→ WHAT IS BEING ASKED: Only the lines from the one with "Instruction: Select the 大量灵草 herb sack icon" to the end of the data below should be given again, exactly, with both ends included and pictures omitted.

→ DATA TO USE:
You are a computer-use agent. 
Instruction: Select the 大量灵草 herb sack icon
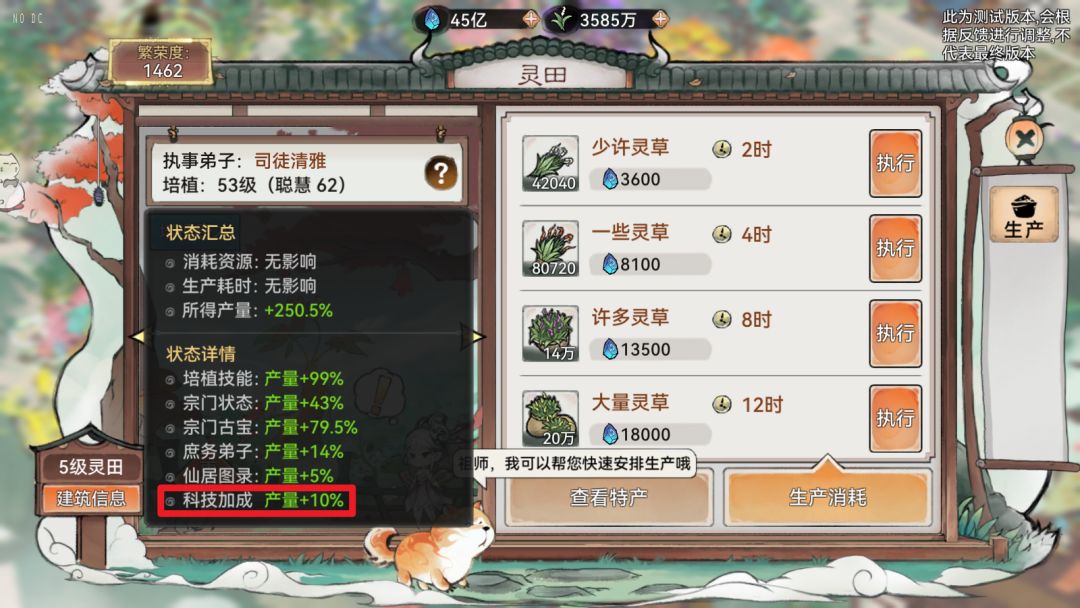550,419
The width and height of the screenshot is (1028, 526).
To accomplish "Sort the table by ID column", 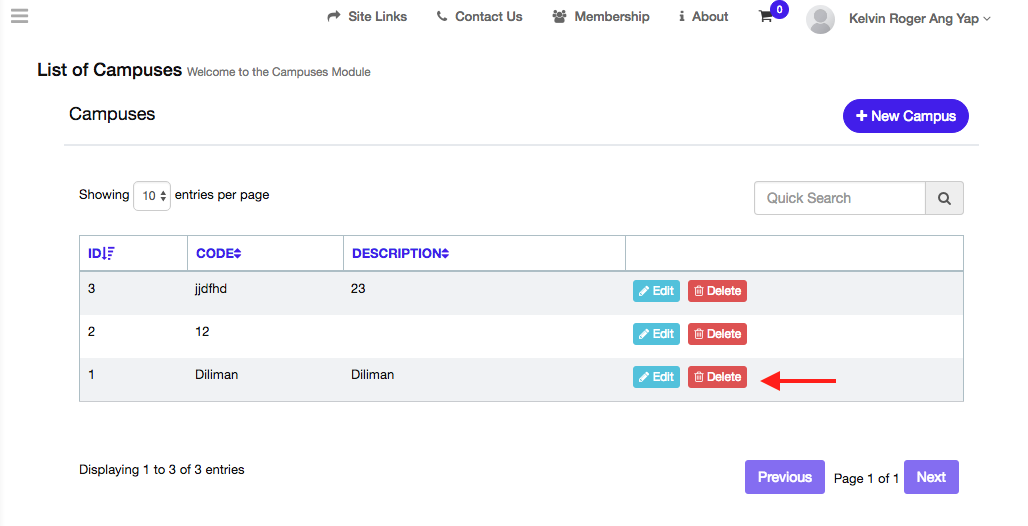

→ ANSWER SPACE:
Instruction: Select the 大量灵草 herb sack icon
550,419
The width and height of the screenshot is (1028, 526).
To accomplish "Sort the table by ID column", 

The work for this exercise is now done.